BEGIN INFORMATION
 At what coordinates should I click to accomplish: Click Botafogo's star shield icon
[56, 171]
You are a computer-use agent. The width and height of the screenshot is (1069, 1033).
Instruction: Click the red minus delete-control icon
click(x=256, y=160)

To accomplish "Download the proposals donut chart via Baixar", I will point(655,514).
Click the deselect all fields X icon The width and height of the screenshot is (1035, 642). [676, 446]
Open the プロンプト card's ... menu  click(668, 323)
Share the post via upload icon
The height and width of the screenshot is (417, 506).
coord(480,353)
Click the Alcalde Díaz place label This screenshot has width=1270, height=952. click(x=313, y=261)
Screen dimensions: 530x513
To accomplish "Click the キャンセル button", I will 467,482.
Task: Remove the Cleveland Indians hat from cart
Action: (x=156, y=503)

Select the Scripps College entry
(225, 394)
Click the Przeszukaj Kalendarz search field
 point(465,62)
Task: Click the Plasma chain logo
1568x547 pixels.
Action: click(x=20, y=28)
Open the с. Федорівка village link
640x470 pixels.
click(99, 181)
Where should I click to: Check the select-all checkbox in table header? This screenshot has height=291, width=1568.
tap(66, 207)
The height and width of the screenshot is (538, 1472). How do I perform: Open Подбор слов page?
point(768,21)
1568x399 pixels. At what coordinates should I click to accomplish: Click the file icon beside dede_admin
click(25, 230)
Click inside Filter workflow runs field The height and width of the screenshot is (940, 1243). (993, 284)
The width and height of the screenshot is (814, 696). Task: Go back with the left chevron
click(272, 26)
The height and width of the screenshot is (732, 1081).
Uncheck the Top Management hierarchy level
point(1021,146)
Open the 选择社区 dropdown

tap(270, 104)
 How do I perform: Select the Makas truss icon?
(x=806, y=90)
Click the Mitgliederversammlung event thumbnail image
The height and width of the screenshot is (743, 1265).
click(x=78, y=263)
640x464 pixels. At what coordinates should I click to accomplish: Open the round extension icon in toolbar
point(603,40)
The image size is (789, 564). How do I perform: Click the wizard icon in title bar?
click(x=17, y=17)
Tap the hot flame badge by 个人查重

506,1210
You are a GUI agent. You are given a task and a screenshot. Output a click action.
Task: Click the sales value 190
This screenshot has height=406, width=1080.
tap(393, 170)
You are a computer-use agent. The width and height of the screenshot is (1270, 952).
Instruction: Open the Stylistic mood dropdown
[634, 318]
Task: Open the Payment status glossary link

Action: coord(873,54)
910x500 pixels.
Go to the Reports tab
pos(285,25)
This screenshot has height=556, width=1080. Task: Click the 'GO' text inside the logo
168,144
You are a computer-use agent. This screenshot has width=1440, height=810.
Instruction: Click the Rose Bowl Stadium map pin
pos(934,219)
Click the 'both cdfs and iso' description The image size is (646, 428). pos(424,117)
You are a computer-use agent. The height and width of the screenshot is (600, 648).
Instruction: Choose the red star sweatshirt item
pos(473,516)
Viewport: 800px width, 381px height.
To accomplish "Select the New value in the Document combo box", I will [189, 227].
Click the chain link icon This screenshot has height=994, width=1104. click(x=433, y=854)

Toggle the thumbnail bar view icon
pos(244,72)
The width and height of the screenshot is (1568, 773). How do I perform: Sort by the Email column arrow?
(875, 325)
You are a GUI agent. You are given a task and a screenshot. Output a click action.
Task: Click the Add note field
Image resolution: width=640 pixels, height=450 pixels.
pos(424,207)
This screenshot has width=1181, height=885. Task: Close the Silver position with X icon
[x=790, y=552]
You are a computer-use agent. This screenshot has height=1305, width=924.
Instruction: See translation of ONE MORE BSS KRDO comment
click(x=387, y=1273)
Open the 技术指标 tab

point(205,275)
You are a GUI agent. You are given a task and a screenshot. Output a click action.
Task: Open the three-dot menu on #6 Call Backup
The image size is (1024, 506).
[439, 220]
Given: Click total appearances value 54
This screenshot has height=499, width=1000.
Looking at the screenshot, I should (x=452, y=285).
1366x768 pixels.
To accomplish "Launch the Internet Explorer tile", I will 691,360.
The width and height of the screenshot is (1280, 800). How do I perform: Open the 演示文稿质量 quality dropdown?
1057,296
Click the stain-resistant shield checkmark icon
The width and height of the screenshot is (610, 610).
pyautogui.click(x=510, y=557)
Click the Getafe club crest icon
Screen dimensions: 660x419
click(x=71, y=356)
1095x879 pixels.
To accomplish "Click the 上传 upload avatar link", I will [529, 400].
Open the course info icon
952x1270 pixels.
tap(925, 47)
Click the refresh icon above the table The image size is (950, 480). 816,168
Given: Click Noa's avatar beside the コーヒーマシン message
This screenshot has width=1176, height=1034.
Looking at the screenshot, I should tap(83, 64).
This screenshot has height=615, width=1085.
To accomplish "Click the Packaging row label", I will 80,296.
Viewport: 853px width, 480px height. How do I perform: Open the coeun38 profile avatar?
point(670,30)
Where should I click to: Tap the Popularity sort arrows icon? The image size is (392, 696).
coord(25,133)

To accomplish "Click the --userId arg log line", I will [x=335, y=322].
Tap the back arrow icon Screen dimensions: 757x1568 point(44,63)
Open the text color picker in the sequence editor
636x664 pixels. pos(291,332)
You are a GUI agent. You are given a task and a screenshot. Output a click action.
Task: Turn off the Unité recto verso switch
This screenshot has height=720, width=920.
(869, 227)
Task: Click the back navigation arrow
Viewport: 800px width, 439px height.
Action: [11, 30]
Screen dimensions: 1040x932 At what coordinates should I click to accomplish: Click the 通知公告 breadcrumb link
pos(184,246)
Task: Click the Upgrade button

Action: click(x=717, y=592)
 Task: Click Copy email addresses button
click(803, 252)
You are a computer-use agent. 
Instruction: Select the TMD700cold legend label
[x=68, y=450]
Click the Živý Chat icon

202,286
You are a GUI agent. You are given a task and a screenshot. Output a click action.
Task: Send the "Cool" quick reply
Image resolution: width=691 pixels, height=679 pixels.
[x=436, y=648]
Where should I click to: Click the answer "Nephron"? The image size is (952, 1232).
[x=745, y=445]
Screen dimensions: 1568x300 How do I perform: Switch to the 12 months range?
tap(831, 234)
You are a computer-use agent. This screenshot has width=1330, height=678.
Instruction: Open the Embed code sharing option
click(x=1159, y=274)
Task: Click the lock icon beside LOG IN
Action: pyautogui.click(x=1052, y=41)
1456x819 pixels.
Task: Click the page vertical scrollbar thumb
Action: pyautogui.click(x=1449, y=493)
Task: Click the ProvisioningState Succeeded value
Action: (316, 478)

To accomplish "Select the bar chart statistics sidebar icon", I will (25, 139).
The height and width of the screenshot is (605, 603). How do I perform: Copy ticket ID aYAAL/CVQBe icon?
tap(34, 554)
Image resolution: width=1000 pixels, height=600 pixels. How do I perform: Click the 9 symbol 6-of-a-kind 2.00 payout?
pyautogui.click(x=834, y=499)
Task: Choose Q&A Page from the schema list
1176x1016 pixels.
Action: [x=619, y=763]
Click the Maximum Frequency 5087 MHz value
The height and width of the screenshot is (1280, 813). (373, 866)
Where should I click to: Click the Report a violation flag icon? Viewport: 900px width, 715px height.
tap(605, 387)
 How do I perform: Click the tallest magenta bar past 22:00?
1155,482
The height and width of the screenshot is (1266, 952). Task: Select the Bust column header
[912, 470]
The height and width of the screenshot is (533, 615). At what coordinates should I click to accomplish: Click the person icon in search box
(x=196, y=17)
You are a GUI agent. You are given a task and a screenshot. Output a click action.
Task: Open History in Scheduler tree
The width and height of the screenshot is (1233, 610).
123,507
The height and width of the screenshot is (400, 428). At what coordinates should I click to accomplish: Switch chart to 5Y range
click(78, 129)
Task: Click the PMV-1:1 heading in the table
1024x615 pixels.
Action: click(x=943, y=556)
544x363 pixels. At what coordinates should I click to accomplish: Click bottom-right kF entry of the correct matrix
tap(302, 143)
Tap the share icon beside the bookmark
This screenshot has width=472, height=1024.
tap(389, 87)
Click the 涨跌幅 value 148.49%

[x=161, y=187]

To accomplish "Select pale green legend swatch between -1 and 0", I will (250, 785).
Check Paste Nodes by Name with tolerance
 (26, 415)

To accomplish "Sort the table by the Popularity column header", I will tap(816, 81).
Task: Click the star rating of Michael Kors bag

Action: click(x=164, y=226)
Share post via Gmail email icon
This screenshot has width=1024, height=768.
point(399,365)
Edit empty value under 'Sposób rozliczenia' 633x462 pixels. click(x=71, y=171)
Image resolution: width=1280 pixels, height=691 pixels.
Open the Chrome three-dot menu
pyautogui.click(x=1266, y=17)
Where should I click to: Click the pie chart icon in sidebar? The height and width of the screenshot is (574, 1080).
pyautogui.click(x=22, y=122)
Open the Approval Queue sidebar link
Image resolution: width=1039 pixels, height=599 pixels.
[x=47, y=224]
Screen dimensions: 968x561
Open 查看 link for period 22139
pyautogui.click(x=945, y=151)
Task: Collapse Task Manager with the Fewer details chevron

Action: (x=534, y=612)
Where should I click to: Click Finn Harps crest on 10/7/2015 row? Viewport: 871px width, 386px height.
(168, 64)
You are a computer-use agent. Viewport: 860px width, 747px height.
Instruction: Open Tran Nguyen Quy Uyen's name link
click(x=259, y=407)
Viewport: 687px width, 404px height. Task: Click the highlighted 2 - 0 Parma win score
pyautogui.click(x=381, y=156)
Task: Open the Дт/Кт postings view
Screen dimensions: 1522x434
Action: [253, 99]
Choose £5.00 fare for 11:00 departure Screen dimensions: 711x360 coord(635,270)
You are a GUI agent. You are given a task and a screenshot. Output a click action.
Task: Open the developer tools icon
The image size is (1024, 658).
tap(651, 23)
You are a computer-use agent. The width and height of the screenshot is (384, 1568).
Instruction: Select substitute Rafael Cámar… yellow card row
END INFORMATION
Could you transcribe the entries exactly, from the first line through the line containing "The height and width of the screenshot is (732, 1081).", and give nothing more?

 At what coordinates should I click to accomplish: Click Botafogo's star shield icon
[56, 171]
You are a computer-use agent. The width and height of the screenshot is (1069, 1033).
Instruction: Click the red minus delete-control icon
click(x=256, y=160)

To accomplish "Download the proposals donut chart via Baixar", I will point(655,514).
Click the deselect all fields X icon The width and height of the screenshot is (1035, 642). [676, 446]
Open the プロンプト card's ... menu  click(668, 323)
Share the post via upload icon
The height and width of the screenshot is (417, 506).
coord(480,353)
Click the Alcalde Díaz place label This screenshot has width=1270, height=952. click(x=313, y=261)
Screen dimensions: 530x513
To accomplish "Click the キャンセル button", I will 467,482.
Task: Remove the Cleveland Indians hat from cart
Action: (x=156, y=503)

Select the Scripps College entry
(225, 394)
Click the Przeszukaj Kalendarz search field
 point(465,62)
Task: Click the Plasma chain logo
1568x547 pixels.
Action: click(x=20, y=28)
Open the с. Федорівка village link
640x470 pixels.
click(99, 181)
Where should I click to: Check the select-all checkbox in table header? This screenshot has height=291, width=1568.
tap(66, 207)
The height and width of the screenshot is (538, 1472). How do I perform: Open Подбор слов page?
point(768,21)
1568x399 pixels. At what coordinates should I click to accomplish: Click the file icon beside dede_admin
click(25, 230)
Click inside Filter workflow runs field The height and width of the screenshot is (940, 1243). (993, 284)
The width and height of the screenshot is (814, 696). Task: Go back with the left chevron
click(272, 26)
The height and width of the screenshot is (732, 1081).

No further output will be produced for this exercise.